Officials want people to eat more low and reduced-fat cheddar in everything from sandwiches to pizzas.
They are even looking at scrapping 40-year-old labelling laws to help consumers beat bulging waistlines.
A Food Standards Agency document outlines its aim to more than double sales of lower-fat styles – currently less than 10 per cent – and says: “It is our goal that the reduced-fat sub-market grows to over 25 per cent of the cheddar market by 2015.”
The 40-year-old law facing abolition forbids use of the name cheddar when fat content is less than a third, introduced to stop cheap products pumped with water.
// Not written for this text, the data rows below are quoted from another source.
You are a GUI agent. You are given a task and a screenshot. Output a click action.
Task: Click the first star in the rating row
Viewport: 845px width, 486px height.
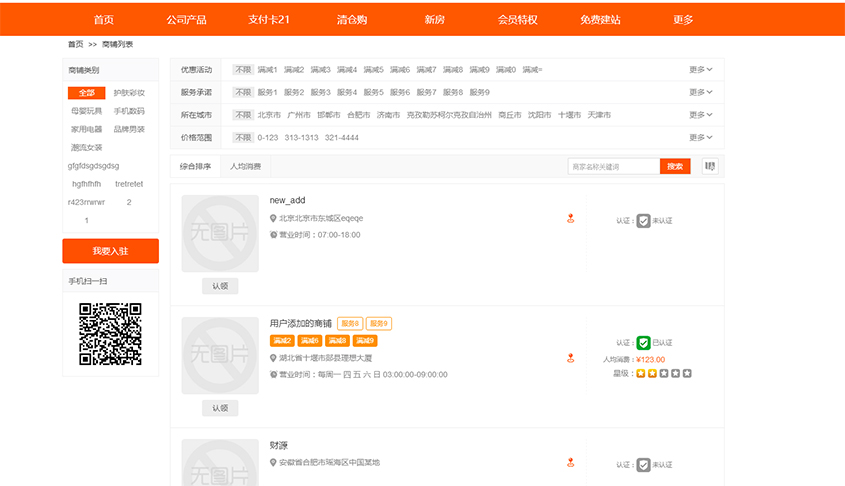[641, 373]
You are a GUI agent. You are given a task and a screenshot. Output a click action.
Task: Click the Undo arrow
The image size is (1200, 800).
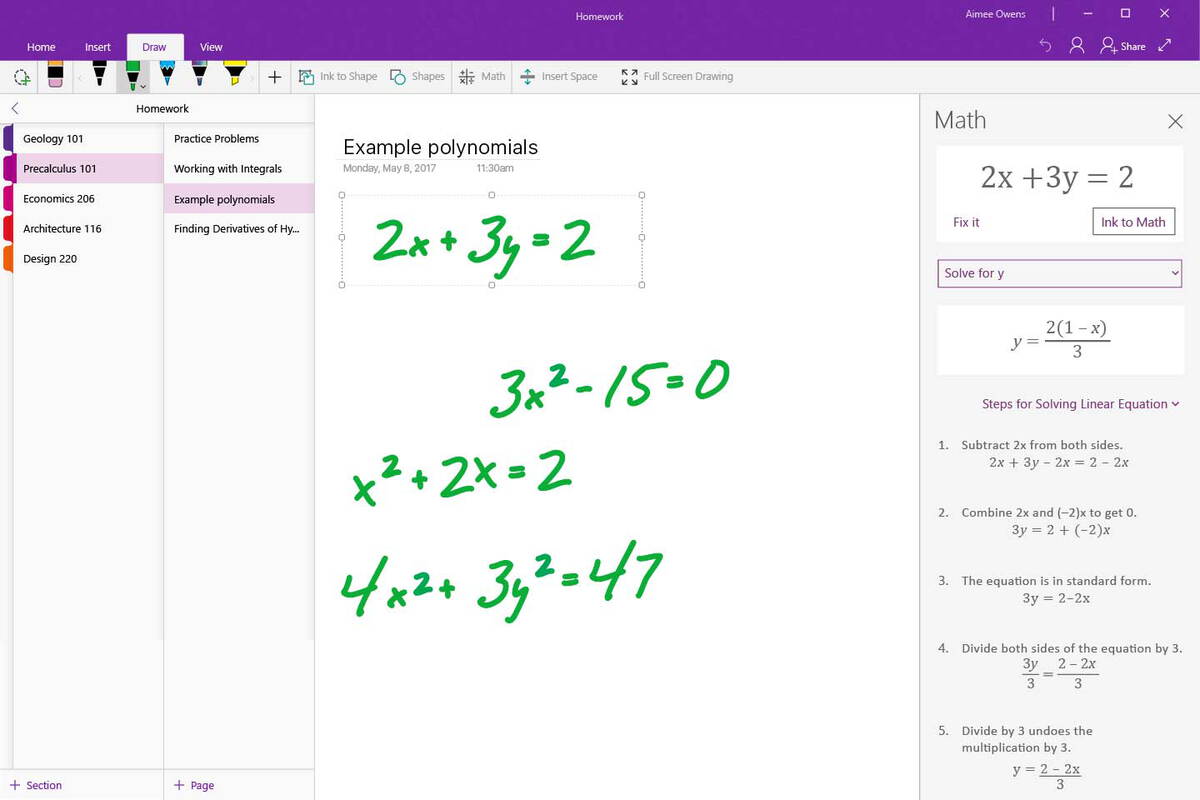(x=1046, y=46)
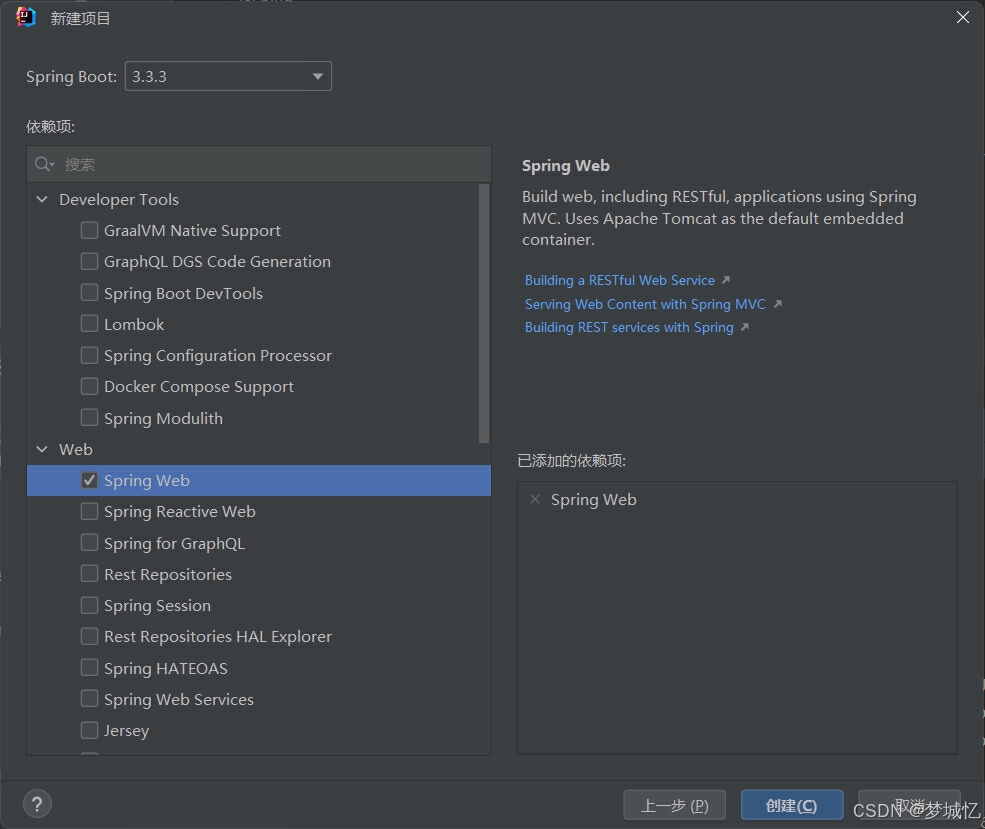
Task: Enable Spring Boot DevTools checkbox
Action: tap(89, 293)
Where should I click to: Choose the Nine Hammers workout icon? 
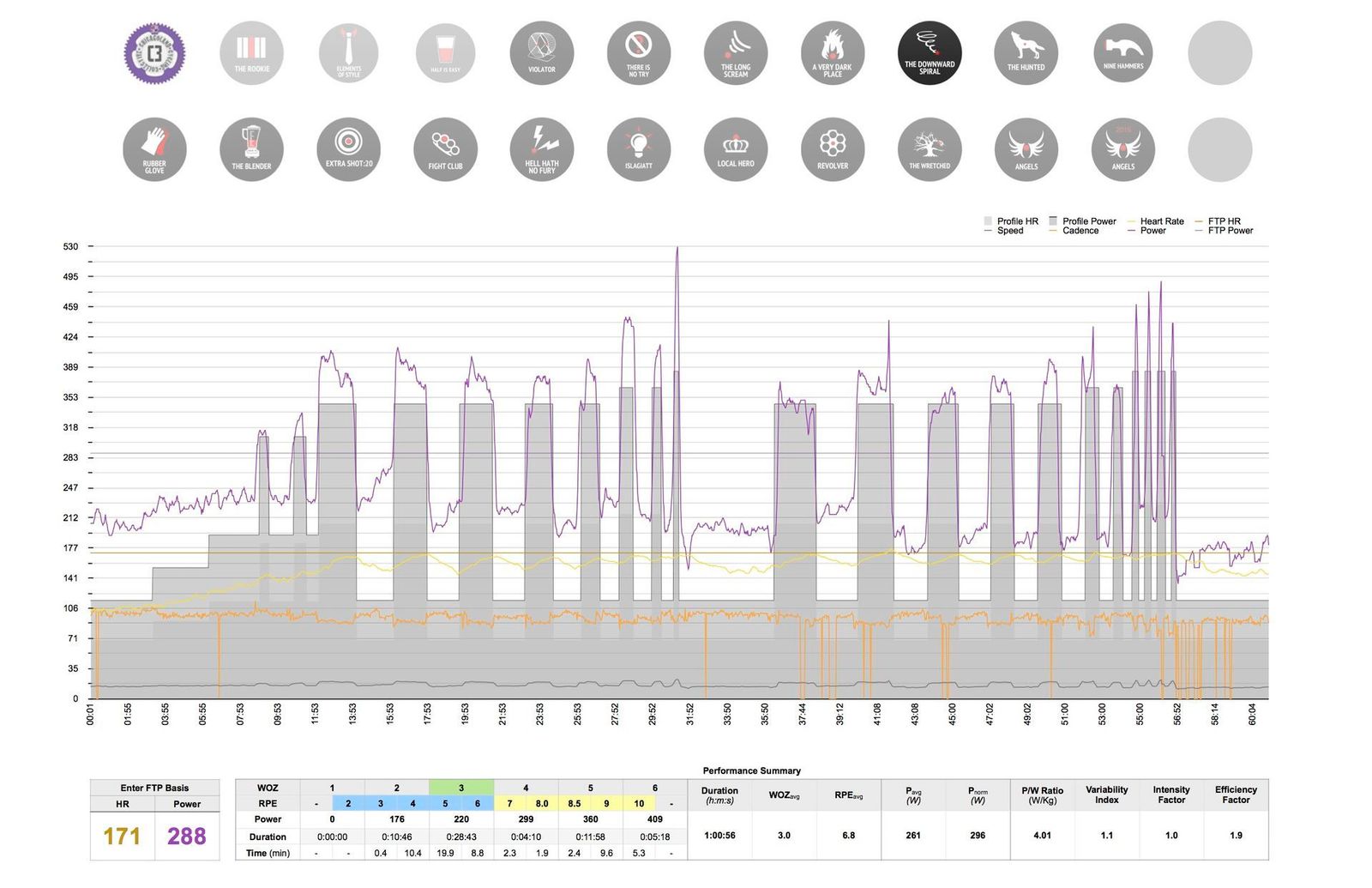(1122, 53)
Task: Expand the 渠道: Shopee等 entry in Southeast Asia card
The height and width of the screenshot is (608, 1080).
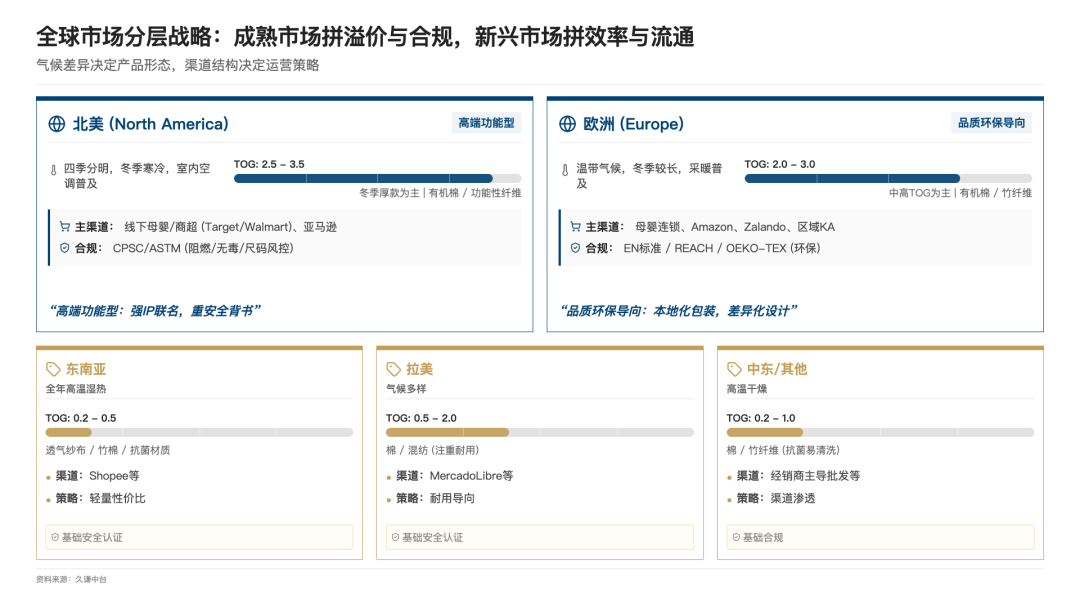Action: [x=99, y=476]
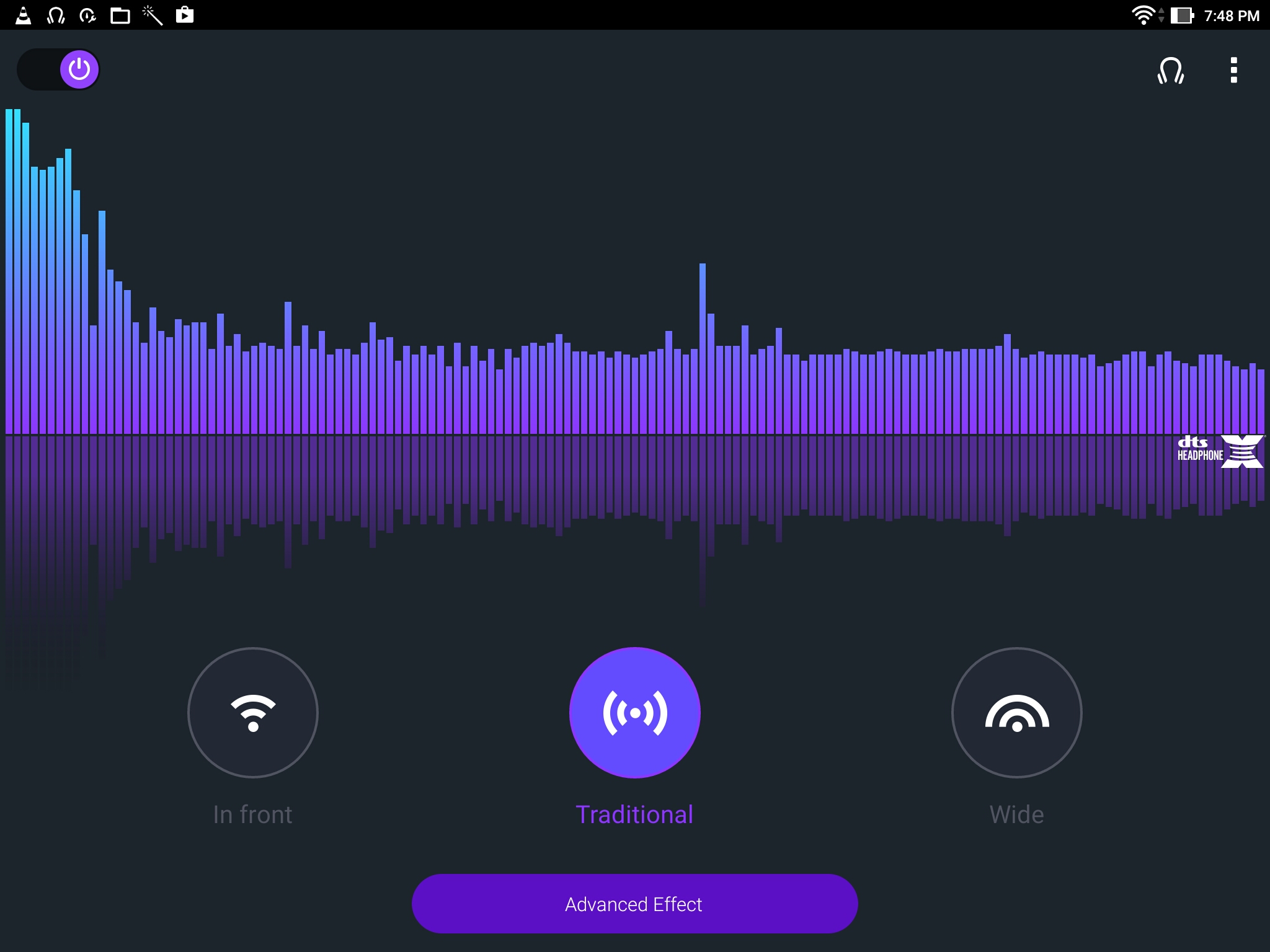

New high-quality, low-fat hard cheeses still cannot use the name.
Cheddar accounts for around half of all cheese eaten in the UK which the agency says makes it a major source of saturated fat in the diet.
Nigel White, of the British Cheese Board, praised low-fat varieties but warned they did not always fit the bill. “For everyday uses they work really well but because fat is what gives it the texture and a creamy cheese seems to taste much nicer, for special occasions people will tend to stick with traditional cheeses.”
The agency will publish its recommendations later this year.